Final answer:
The net electric field created by two positive point charges on the x-axis cannot be zero at any point between them on the x-axis. Therefore, none of the given options A) x = 6.0 cm, B) x = 8.0 cm, C) x = 10.0 cm, D) x = 12.0 cm can be correct.
Step-by-step explanation:
The student has asked about the position on the x-axis where the net electric field created by two point charges equals zero. The charges in question are q1=3.00 µC located at the origin and q2=6.00 µC located at x=12.0 cm on the x-axis. To find the position where the net electric field is zero, we need to set up the equation where the magnitudes of electric fields due to each charge are equal because they will have opposite directions at that point.

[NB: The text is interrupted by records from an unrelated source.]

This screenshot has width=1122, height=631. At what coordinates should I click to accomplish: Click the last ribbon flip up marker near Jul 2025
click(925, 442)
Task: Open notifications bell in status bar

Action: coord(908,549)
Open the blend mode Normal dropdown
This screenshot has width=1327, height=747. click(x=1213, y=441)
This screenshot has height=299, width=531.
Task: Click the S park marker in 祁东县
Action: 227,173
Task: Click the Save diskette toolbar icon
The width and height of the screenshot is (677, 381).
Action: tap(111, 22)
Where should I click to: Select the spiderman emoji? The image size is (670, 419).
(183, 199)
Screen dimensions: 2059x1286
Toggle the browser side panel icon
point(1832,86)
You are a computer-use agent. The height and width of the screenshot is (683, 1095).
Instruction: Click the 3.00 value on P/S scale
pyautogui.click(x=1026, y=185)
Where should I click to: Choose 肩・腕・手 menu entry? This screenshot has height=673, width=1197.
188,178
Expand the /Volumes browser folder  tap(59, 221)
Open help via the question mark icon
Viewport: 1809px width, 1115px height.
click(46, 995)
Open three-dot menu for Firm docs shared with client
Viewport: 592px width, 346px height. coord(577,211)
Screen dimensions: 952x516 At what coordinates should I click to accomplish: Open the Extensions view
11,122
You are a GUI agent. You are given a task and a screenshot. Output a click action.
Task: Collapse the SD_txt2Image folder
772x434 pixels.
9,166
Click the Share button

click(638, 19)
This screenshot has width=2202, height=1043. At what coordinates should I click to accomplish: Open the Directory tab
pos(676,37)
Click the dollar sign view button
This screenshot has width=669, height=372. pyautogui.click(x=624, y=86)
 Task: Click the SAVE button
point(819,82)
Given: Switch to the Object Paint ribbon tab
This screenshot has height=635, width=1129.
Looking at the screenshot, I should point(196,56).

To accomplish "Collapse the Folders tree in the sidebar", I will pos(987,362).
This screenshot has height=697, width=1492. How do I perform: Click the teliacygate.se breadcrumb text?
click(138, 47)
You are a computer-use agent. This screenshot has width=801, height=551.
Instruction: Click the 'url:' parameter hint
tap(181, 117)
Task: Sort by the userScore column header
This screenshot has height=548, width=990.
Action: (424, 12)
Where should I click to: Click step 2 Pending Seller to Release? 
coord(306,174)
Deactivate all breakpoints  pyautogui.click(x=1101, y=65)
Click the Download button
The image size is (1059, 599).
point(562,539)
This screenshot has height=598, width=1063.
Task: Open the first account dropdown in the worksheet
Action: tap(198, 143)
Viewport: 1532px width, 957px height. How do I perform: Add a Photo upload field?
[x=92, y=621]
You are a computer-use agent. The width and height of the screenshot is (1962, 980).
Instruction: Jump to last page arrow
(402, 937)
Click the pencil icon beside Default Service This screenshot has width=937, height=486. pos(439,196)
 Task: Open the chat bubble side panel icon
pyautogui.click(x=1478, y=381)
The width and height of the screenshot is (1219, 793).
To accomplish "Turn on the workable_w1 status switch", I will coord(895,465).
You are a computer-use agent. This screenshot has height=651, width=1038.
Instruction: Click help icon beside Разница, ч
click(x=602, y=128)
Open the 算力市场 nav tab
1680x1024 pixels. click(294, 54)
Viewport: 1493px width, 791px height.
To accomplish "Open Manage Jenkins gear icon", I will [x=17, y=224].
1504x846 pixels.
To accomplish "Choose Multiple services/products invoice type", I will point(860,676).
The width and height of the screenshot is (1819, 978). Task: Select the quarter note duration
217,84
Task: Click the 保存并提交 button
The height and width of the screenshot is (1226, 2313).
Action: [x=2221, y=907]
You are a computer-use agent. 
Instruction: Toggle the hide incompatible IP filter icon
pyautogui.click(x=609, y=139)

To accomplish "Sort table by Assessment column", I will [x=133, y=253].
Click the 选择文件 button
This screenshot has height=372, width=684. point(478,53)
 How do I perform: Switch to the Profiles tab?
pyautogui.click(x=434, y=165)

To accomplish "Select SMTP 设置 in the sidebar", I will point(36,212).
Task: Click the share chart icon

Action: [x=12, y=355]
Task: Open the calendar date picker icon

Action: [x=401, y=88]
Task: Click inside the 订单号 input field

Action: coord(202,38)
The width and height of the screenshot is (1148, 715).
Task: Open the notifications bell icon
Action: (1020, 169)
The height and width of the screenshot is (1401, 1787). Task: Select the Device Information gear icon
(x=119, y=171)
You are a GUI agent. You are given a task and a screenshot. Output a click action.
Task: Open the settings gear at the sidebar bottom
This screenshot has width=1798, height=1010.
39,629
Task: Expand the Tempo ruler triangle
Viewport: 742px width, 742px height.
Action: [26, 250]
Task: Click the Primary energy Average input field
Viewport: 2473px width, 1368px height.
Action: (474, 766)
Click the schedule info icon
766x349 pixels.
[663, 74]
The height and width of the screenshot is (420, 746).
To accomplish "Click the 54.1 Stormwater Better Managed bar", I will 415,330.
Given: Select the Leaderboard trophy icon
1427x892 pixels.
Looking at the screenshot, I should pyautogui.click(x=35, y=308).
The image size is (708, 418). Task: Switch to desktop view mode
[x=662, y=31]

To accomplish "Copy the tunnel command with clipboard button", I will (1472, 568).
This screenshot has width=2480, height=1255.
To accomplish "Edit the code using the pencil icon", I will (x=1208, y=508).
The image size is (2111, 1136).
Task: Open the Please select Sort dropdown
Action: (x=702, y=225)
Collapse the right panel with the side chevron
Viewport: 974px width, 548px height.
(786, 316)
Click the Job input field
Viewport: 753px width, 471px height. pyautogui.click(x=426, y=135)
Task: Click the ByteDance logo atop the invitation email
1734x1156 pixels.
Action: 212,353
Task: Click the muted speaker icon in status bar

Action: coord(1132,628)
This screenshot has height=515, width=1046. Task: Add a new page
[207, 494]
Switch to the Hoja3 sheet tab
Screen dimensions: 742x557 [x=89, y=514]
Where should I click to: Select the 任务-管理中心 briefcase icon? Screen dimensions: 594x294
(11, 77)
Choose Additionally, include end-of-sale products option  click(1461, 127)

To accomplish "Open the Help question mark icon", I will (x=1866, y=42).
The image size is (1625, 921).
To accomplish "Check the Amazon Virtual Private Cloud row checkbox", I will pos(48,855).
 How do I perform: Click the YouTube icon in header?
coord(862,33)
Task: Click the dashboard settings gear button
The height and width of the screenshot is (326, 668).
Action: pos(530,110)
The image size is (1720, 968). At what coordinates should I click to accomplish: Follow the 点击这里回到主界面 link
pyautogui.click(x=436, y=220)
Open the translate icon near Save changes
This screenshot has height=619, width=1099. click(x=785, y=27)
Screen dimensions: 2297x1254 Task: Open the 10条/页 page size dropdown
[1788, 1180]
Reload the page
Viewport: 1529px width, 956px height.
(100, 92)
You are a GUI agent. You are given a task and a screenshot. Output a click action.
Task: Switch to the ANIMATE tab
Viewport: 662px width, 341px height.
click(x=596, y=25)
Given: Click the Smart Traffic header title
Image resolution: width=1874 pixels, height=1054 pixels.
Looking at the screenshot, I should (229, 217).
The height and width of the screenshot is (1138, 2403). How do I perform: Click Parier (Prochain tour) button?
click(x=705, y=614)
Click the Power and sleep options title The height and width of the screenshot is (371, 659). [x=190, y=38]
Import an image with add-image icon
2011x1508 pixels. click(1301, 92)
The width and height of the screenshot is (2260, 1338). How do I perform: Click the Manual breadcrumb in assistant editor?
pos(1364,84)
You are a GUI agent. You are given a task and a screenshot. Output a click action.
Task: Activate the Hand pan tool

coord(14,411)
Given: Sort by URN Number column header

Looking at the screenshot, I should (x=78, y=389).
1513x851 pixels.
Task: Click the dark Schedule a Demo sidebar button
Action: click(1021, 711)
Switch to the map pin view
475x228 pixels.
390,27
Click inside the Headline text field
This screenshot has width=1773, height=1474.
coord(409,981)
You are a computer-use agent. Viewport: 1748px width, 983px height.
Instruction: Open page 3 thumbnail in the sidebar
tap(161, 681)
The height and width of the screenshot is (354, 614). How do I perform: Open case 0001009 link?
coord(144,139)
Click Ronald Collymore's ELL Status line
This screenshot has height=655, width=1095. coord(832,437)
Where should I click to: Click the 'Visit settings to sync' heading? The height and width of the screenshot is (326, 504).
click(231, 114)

The electric field created by a point charge at a distance 'r' from the charge is given by E = k * |q|/r^2, where 'k' is Coulomb's constant (approximately 8.99 x 10^9 Nm^2/C^2). Let 'x' be the distance from q1 where the electric field is zero, then the distance from q2 will be (12 cm - x). Because q2 is twice as large as q1 but has the same sign, the-only position where the fields due to q1 and q2 can cancel each other is to the left of q1, that is, at a negative 'x' value. Hence, none of the given options (A to D) can be correct since they all are positive and fall between the charges.